Though it might seem counterintuitive, accepting our crosses in life can lead us to happiness. Gary acknowledges that this is a paradox and makes no sense in worldly terms. However, we create a lot of stress when we fight against them, so instead we should ask God to bear the burden with us.
“We’re all going to have [crosses], whether we’re followers of Christ or not,” says Gary. “We all will have some suffering in this life because we live in a fallen world. This life isn’t heaven, but our heaven can begin in this life. It doesn’t mean we won’t have problems, but it means the Lord is bigger than the problems and He can give us the peace to deal with them. That’s a hard message though, because people don’t think it’s possible. Once you give it a try, it works. He does give us peace.”

Another key to happiness that Gary points out in “Journey with God” is service to other people. Often, we may get sidetracked in nurturing our relationship with God by trying to make some big gesture. But true happiness is found – and spread – in simple, daily acts of loving. Sometimes it involves handing out donuts in church. Other times, it’s about helping your spouse with the dishes instead of reading your prayer book. We need to pay attention to our surroundings and circumstances and ask, “How does God want me to love Him today?”

Helping other people isn’t easy, however, when those people are annoying. Gary admits he struggles with this himself. The trick, he says, is asking the Holy Spirit for help: “I want to be able to look at people who drive me crazy and see them the way Jesus sees them.
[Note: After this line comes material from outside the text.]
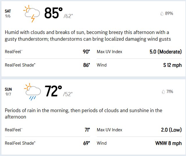Click Saturday's RealFeel Shade 86° value

[86, 65]
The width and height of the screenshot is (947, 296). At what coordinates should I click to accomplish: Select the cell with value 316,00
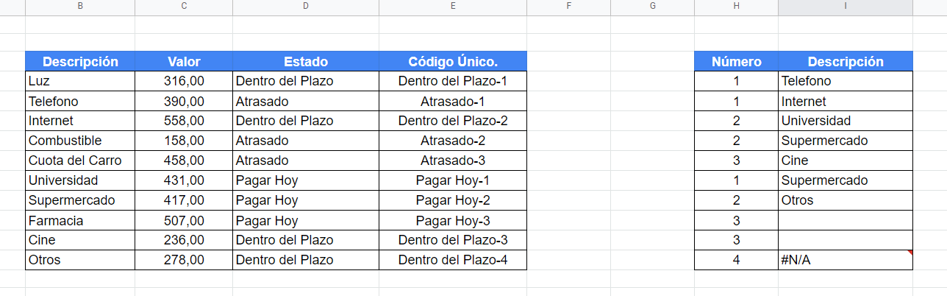click(184, 81)
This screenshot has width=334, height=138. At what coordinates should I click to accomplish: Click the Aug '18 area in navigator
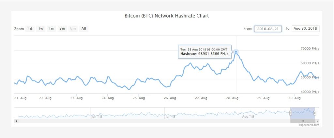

Part of it has to do also with His patience with me, the fact that He went to the cross for me. He’s put up with a lot from me. For years He waited for me. Yet I get impatient with other people. But I think this is an ongoing process…I’m a big believer in the sacrament of Confession. The grace I receive in Confession helps me to get better at this because, yes, people do drive me crazy sometimes. It’s easier to spend time with the Lord alone, but what are the two greatest commandments? Love God and love others. That’s what He wants.”